To try and encompass the unfolding of all of the events leading up to this miracle in my life with mere words, "Divine Timing," "Divine Intervention," "Cosmic Orchestration" (or whatever you choose to call it) would still fall tremendously short.
Has it been perfection?
No. Not at all. It has been very human experience full of learning, cooperation, give and take, and new ways of maintaining balance. Everyone in the house has a new role to play. Everyone in our immediate and extended family have new roles to play. All of us have grown from it.
While I have parented an early childhood age from my chair with Rolling Diva Style...parenting a near two year old from a chair has challenged me to pull out all stops imaginable in creative problem solving. As it happens, accessibility, strollers, diaper changes, tubby time, private time, cooking, dinner time, travel, socializing, and shopping...it's all changed...and hardly any of it fits together naturally, smoothly, or like I thought it would.
Getting in and out of the car, grocery store, or even the house takes a lot longer and involves far more awareness than balancing a Starbucks, laptop, and files - not to mention loading and unloading the damn chair into the car.
Shopping has gone from 'serious' internal debates of which shade of red rocks the sex goddess in me - yet easily transitions into corporate mogul wonder woman - to figuring out which developmental toy is needed for "lil' man" that isn't too above or below his ability.
I used to think that trying to make my specialty secret-sauce spaghetti was a challenge with two Jack Russells and a not-so-bright Pug mingling around the kitchen as difficult.
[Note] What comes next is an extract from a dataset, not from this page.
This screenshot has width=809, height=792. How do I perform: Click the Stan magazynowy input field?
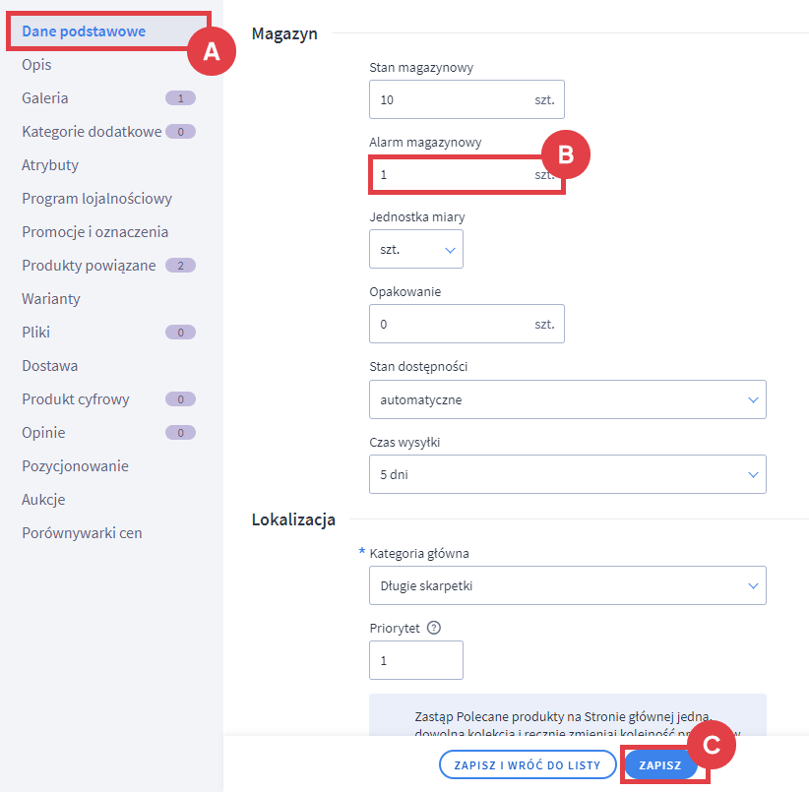[449, 100]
Level Ten of such a culinary project is that much harder with the Russells, the Pug, and now the Boy and his toys!
Yeah. This is definitely gonna be a Rolling Diva Lifestyle Adventure - and you know what? - I am so glad I can share it with you! While Raspberry Vogue has no intention of becoming a Mommy Blog...it will certainly include the adventures, challenges, and rewards of this new chapter in my life.
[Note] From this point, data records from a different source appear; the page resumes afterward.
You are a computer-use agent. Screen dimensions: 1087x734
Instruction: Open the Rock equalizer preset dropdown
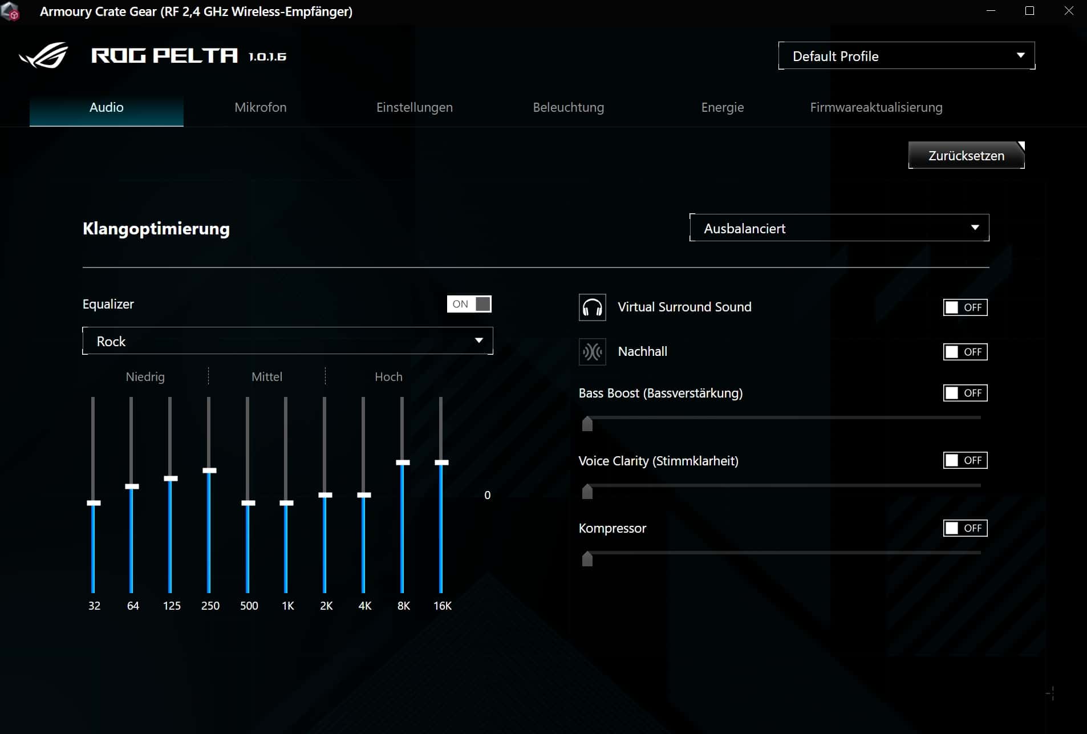click(287, 341)
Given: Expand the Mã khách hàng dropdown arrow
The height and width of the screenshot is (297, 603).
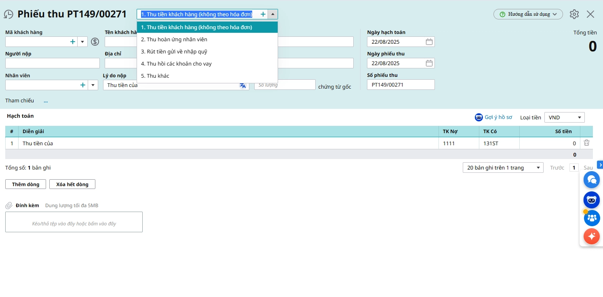Looking at the screenshot, I should tap(82, 42).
After all...Who would I be if not a storyteller of my Rolling Diva Lifestyle if I did not include my Grit with my Glitter?
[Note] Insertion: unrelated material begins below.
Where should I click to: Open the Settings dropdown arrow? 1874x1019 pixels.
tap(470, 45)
I mean really....This Rolling Diva Mommy carries a Chanel bag with diapers, a laptop, lipstick, and professor paraphernalia in it while wearing stripper heels. Seriously, my son already knows the words
"Chanel," "Booty," and "Excuse Me?" He also dances to "The Gummy Bear Song," and "Ace of Base" on the beat.
So, Thank You, readers, for allowing me to share this life changing moment with all of you.
By the way - you can leave comments and ask me questions. I will personally read them and answer them! Maybe that way we can help each other solve the world's problems while managing things like disabled parenting, the rights of women with disabilities, education, health, and spirituality...with a touch of spice, sass, and style!